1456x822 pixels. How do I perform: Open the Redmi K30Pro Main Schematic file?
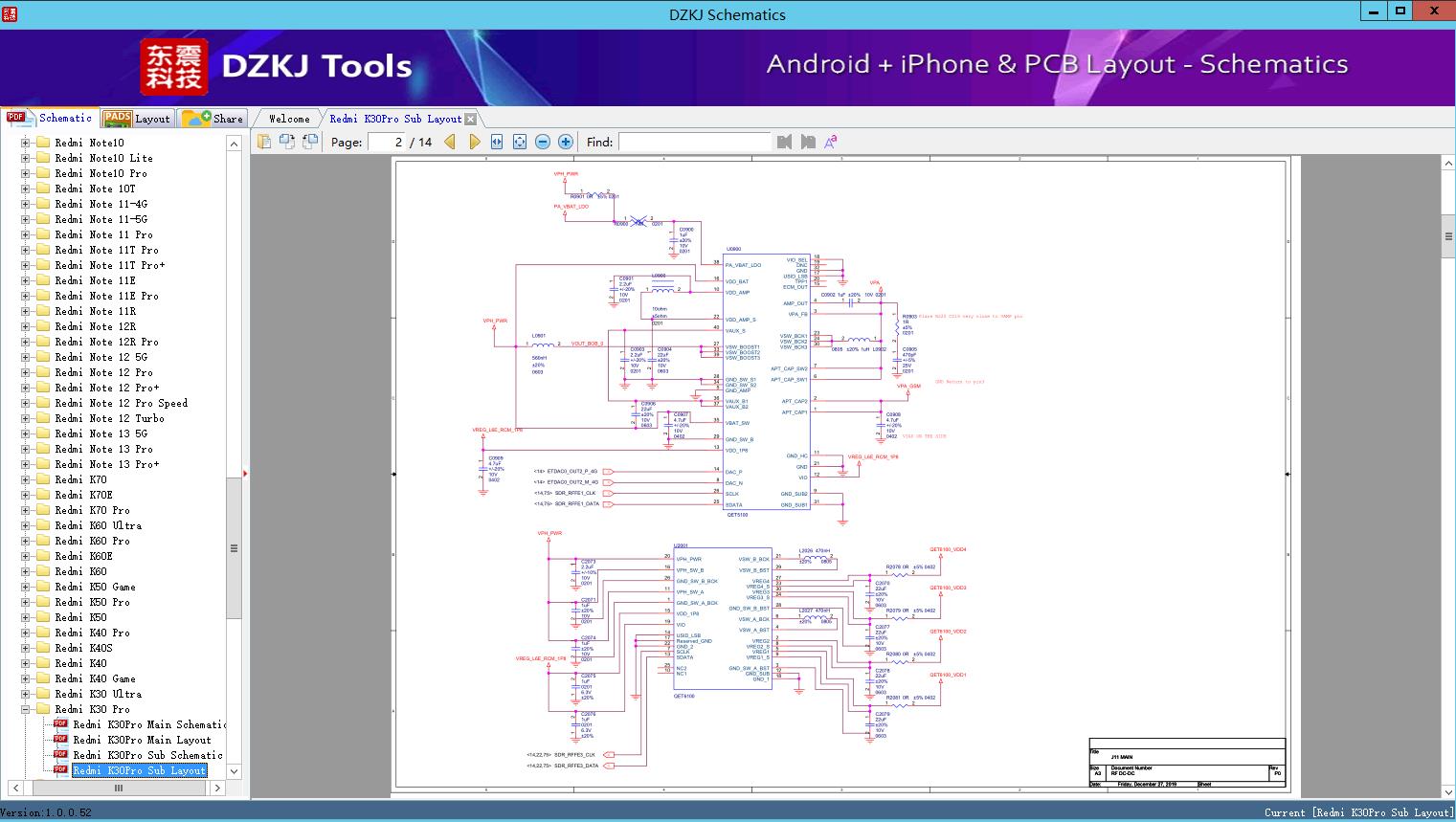pos(147,724)
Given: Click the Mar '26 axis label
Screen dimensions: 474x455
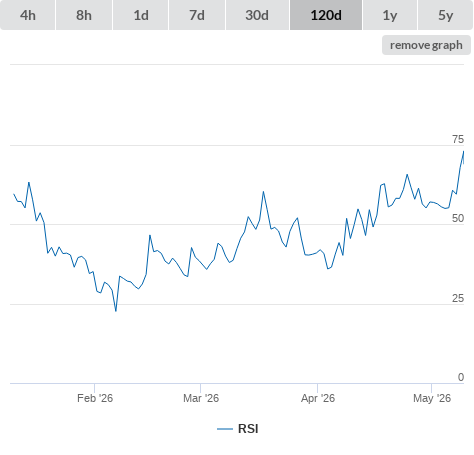Looking at the screenshot, I should [x=201, y=398].
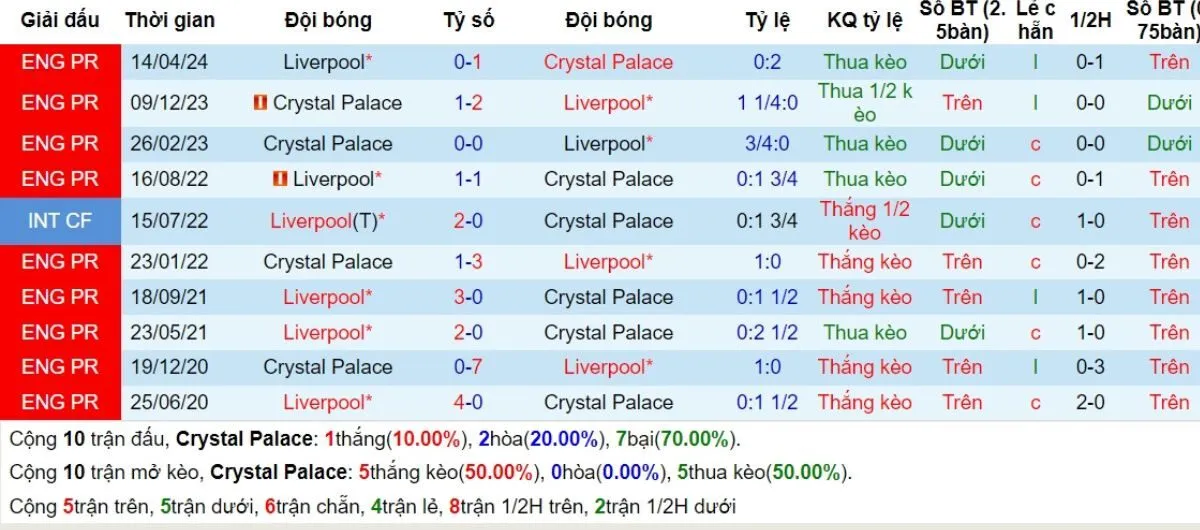Viewport: 1200px width, 530px height.
Task: Click the 'Thua 1/2 kèo' result
Action: click(864, 103)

+--

Without the pictures, repeat every record above exactly as written.

→ **RESULT**
1456x822 pixels. How do I perform: Open the Redmi K30Pro Main Schematic file?
pos(147,724)
Given: Click the Mar '26 axis label
Screen dimensions: 474x455
Looking at the screenshot, I should [x=201, y=398].
Viewport: 1200px width, 530px height.
Task: Click the 'Thua 1/2 kèo' result
Action: click(864, 103)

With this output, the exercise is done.